The Best Time to Take Sodium Bicarbonate: What Science and Experience Say

Understanding Why Timing Matters

People turn to sodium bicarbonate, or baking soda, for a range of reasons. Some use it to settle an upset stomach. Others turn to it looking for an edge with athletic performance. I’ve been one of those folks—chasing ways to push through long runs when the legs go heavy and lactic acid kicks in. It doesn’t take long to find advice splattered across the internet, often without much detail about when to take this common compound, or what side effects might hit if you get it wrong.

What Research Shows About Absorption

Science says sodium bicarbonate soaks up in the stomach and gut, acting as a buffer for acid. That’s why you’ll find it in antacids at your local grocery store. Athletes and coaches learned that it can shift blood pH, making muscles work just a bit longer before fatigue. The body does this best on an empty stomach, because food slows down absorption. If you drink a solution of baking soda and water at least an hour before meals or training, the body gets a head start on raising that blood pH.

Practical Advice for Digestion Concerns

Mixing sodium bicarbonate into water can taste rough. The bigger concern for most: bloating, gas, or a mad dash to the bathroom. This hits harder if you take it right after eating, since the reaction with stomach acid produces carbon dioxide gas. I learned this lesson after one heavy, greasy burger and an evening ruined by tight pants and a queasy gut. Drinking it either first thing in the morning or before exercise, when the stomach has calmed, seems to cut down on surprise discomforts.

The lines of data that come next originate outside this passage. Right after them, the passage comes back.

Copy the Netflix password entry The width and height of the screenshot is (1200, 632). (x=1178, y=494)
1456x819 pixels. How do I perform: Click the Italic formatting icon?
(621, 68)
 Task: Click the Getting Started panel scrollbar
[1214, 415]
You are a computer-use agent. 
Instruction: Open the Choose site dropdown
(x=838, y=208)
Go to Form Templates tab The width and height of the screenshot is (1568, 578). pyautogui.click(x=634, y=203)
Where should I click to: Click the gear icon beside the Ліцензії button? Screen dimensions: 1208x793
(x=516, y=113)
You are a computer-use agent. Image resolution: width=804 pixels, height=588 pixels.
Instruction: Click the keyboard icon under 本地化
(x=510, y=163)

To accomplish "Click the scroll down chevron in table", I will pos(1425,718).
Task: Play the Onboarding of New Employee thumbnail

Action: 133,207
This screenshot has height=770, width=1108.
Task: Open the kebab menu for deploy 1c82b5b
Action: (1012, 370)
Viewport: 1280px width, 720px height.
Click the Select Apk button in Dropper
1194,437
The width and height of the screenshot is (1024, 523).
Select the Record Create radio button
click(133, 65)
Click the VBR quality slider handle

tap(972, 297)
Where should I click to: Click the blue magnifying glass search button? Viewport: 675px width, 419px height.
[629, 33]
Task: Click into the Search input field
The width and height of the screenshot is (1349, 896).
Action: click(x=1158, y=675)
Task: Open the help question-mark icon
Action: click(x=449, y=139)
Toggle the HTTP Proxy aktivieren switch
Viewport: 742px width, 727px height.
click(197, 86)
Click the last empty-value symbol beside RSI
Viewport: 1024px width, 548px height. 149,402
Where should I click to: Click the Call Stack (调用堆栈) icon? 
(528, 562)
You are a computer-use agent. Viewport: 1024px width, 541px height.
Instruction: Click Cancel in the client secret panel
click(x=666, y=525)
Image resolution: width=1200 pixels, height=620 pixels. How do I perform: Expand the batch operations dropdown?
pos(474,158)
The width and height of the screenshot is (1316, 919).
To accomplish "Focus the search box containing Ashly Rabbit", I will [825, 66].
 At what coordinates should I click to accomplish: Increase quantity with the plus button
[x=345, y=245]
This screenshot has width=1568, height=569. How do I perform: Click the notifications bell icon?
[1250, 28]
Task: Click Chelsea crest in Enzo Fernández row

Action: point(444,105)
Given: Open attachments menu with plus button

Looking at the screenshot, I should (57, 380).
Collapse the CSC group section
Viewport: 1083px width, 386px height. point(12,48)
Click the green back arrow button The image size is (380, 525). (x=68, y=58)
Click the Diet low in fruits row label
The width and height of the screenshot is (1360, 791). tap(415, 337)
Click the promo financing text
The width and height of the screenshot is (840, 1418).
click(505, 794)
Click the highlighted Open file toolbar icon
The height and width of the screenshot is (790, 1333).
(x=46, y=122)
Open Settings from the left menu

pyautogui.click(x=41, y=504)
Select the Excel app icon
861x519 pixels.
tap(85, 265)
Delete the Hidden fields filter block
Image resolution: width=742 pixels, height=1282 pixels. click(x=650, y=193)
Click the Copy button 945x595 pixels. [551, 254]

Sodium Bicarbonate and Athletic Performance

Serious athletes sometimes use “bicarb loading” before competitions. They usually split the dose into smaller portions, taking it about 60 to 90 minutes before going hard. They’ll also make sure to stay well-hydrated, since the sodium can nudge blood pressure up and pull extra water into the gut. Sports science backs up this window for best results: one study in the Journal of the International Society of Sports Nutrition found trained runners and rowers got the biggest benefit when dosing about an hour before all-out effort.

Checking with a Professional

As useful as sodium bicarbonate can be in the right setting, it isn’t always safe for everyone. Anyone with heart, kidney, or blood pressure concerns needs to run this by a doctor or pharmacist. Sodium intake matters, especially if you’re watching your salt. Even for healthy folks, starting with a small dose—maybe half a teaspoon dissolved in plenty of water—helps avoid a blow to the gut.

Finding the Sweet Spot

The magic window for most people lines up with an hour or even two before exercise, or on an empty stomach if the goal is easing acid. With digestive problems, spacing it away from meals makes a huge difference. Listen to your body, check with medical folks when in doubt, and take it slow—like so many things in life, timing and moderation turn an old remedy into something useful, instead of a quick ticket to stomach pain.